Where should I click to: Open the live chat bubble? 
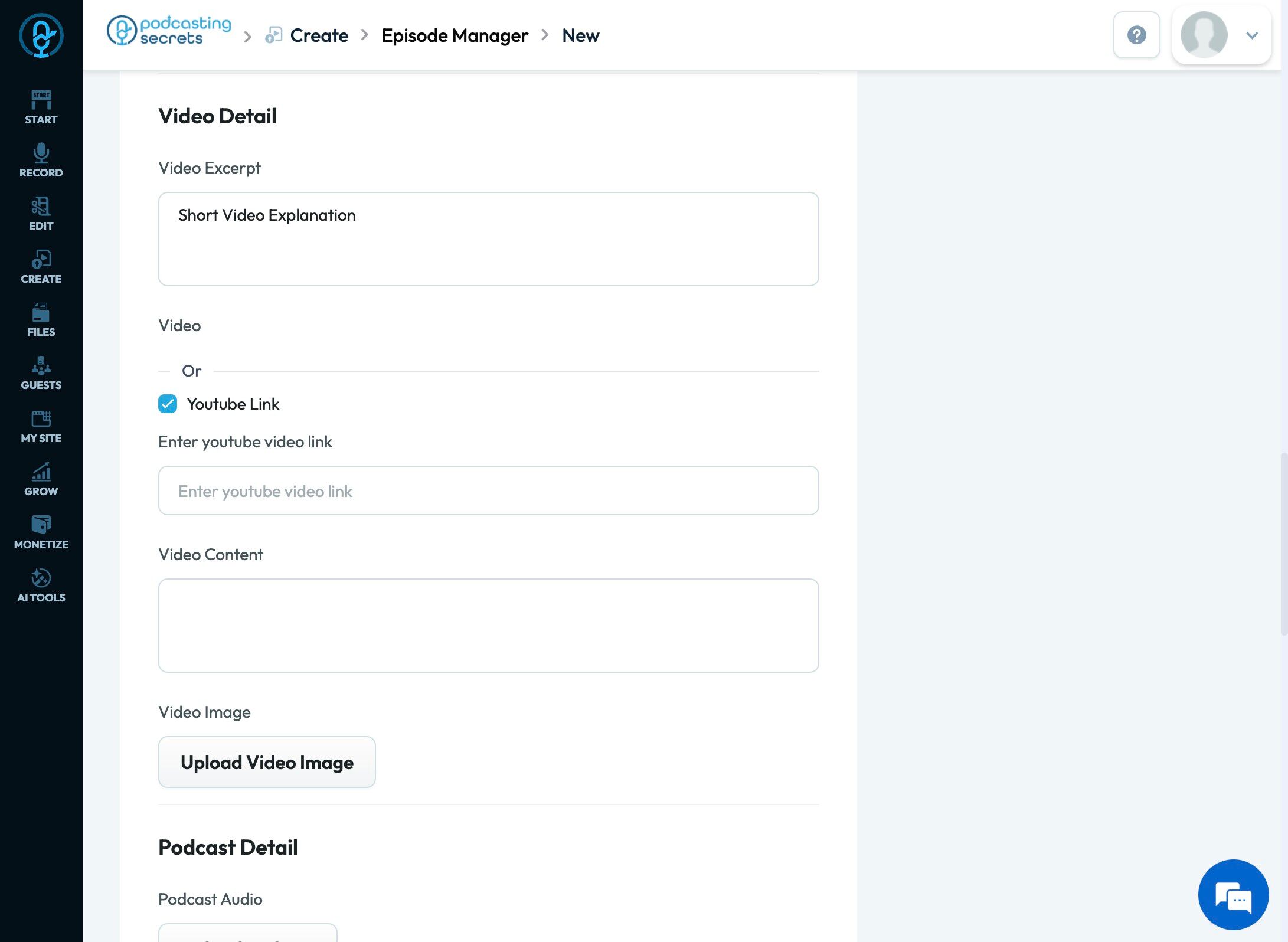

==

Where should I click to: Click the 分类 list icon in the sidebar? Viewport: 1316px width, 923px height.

* * *

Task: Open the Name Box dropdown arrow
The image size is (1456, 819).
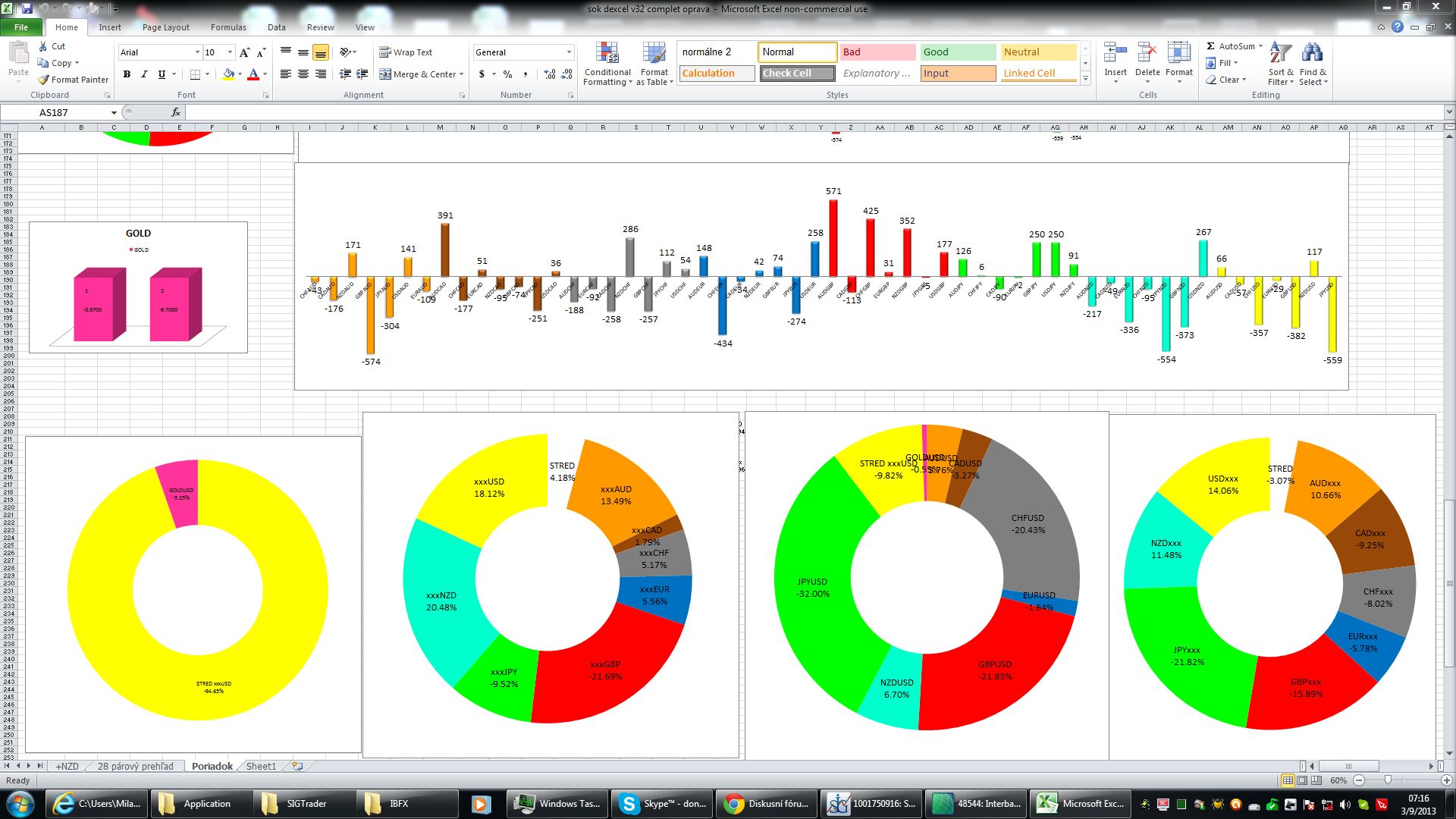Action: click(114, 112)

# [What to work on]
Would you copy each line of the records that contains "should"?

# [Solution]
Where should I click to: Open the live chat bubble? 
Where should I click to: Click the 分类 list icon in the sidebar? Viewport: 1316px width, 923px height.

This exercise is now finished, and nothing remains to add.